* **Task**
Reproduce every line of the items below without any change, everything from the line containing "You are a GUI" down to the line containing "pos(1023,202)", both of those lines included, and leave the pictures out.

───── Records supplied

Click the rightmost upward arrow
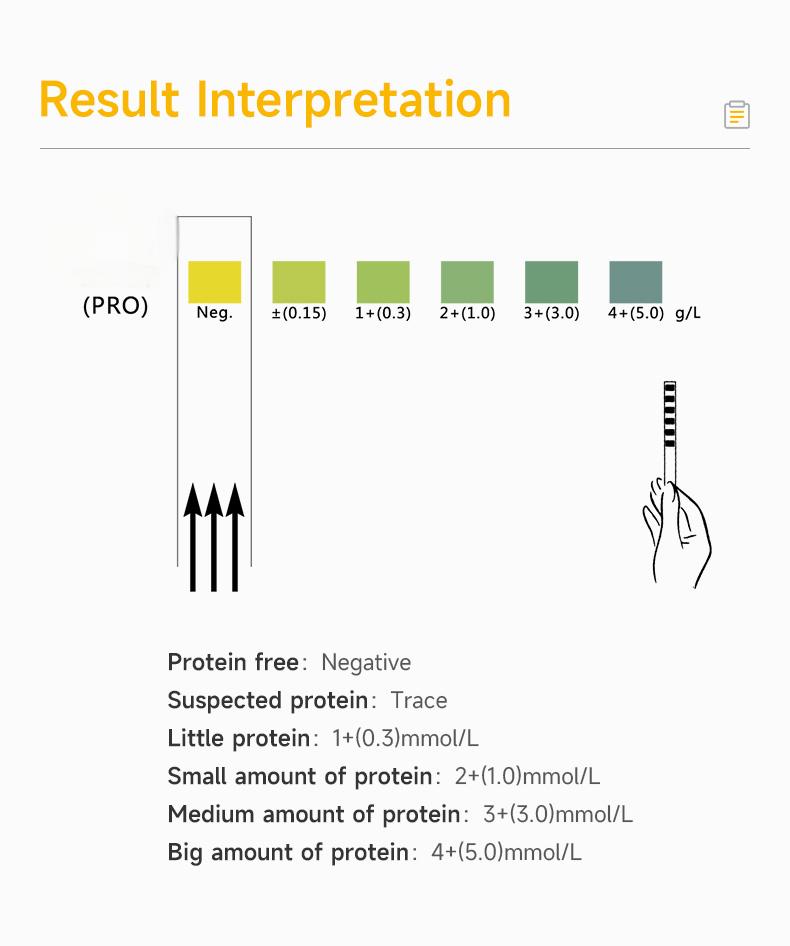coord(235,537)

──────────
───── Records supplied

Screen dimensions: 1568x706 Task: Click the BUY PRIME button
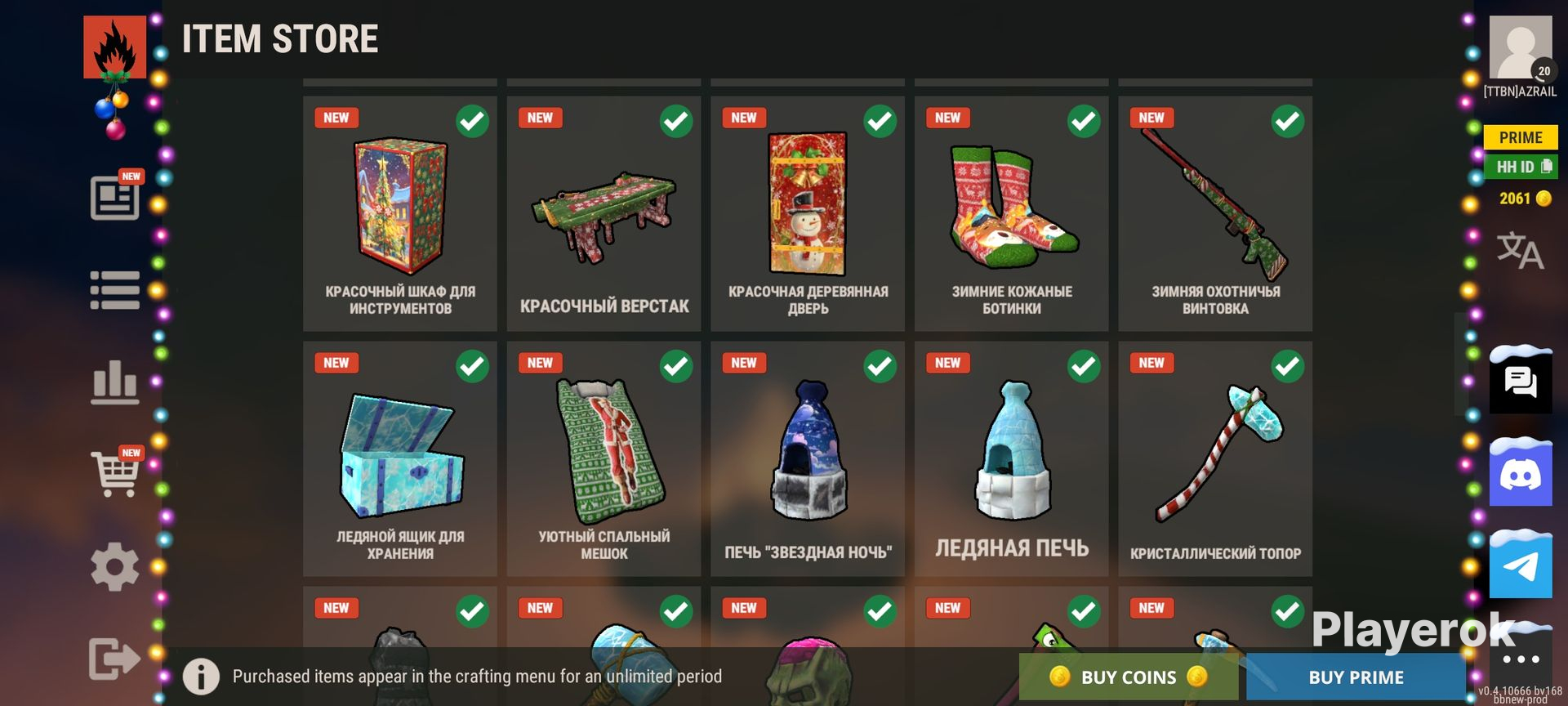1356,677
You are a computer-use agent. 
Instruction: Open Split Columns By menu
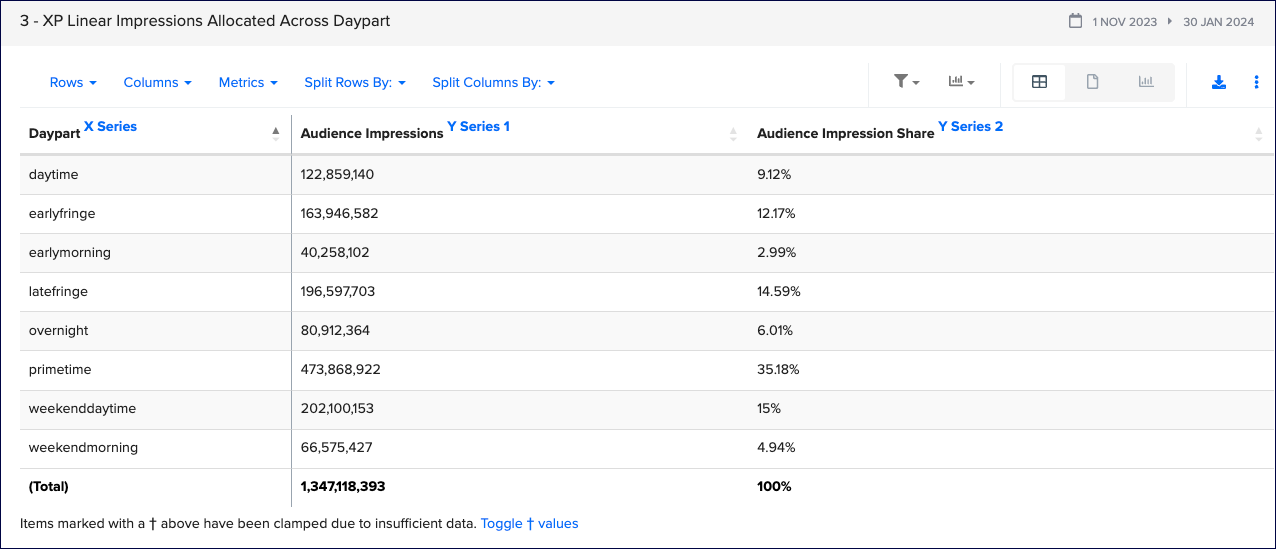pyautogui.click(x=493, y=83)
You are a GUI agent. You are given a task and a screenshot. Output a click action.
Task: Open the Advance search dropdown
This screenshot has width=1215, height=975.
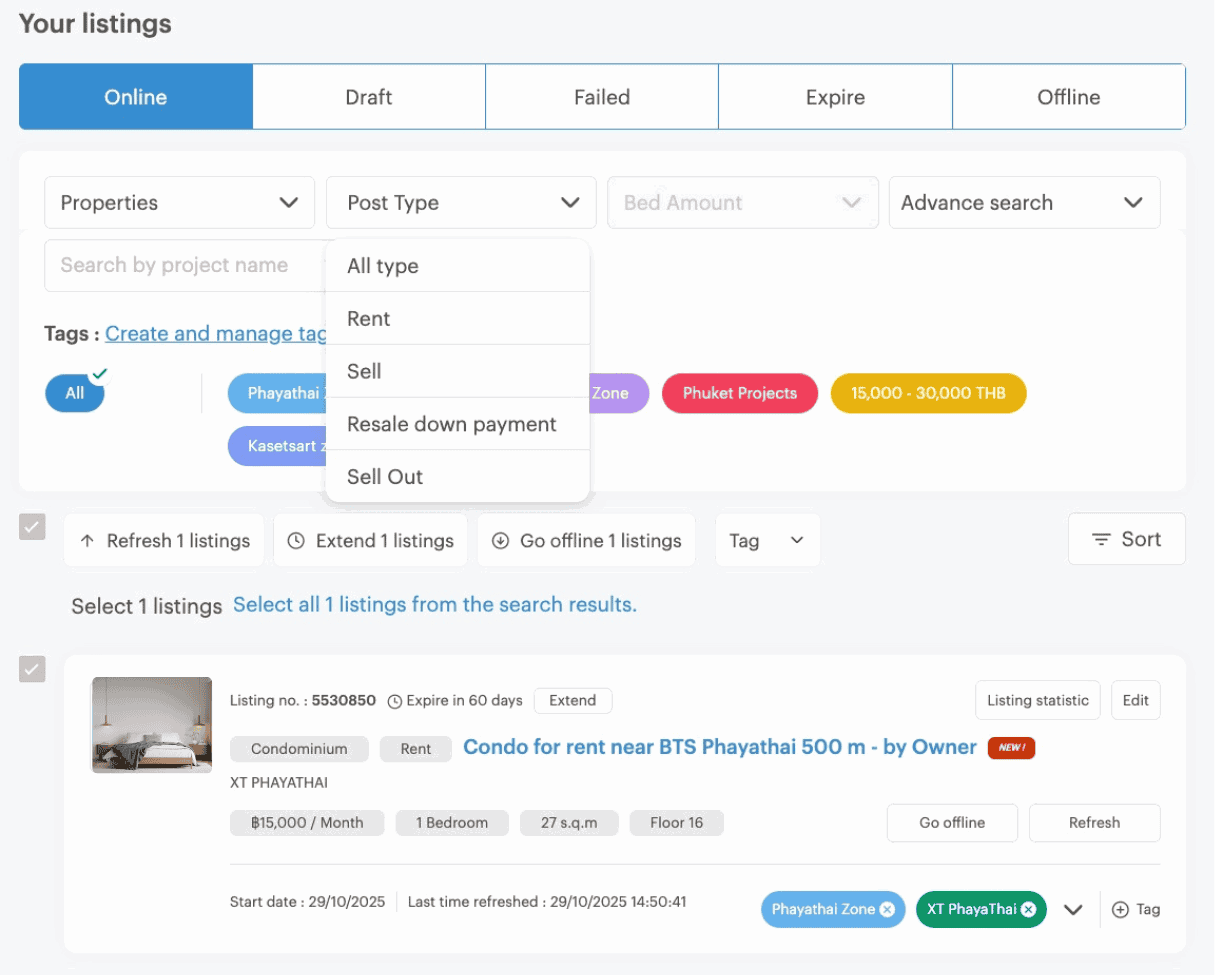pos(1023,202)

──────────
───── Records supplied

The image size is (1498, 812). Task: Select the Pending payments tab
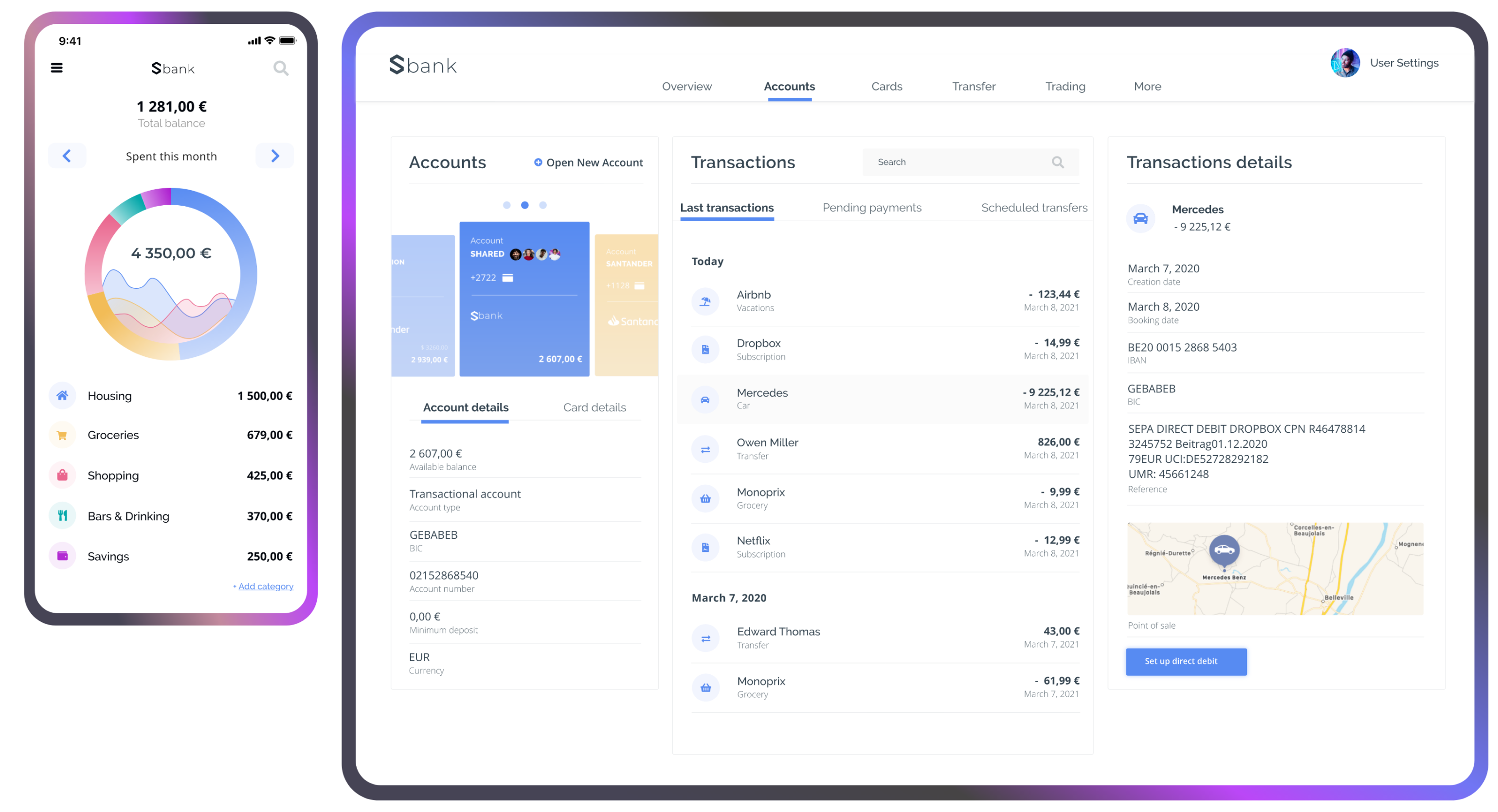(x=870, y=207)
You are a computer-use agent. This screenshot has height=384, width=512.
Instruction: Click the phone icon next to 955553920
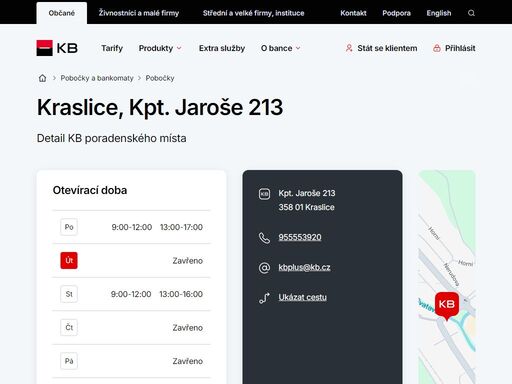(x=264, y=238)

──────────

* **Exercise output**
You are a GUI agent. You are given a task and a screenshot. Output a click action.
Task: Open the Advance search dropdown
This screenshot has width=1215, height=975.
pos(1023,202)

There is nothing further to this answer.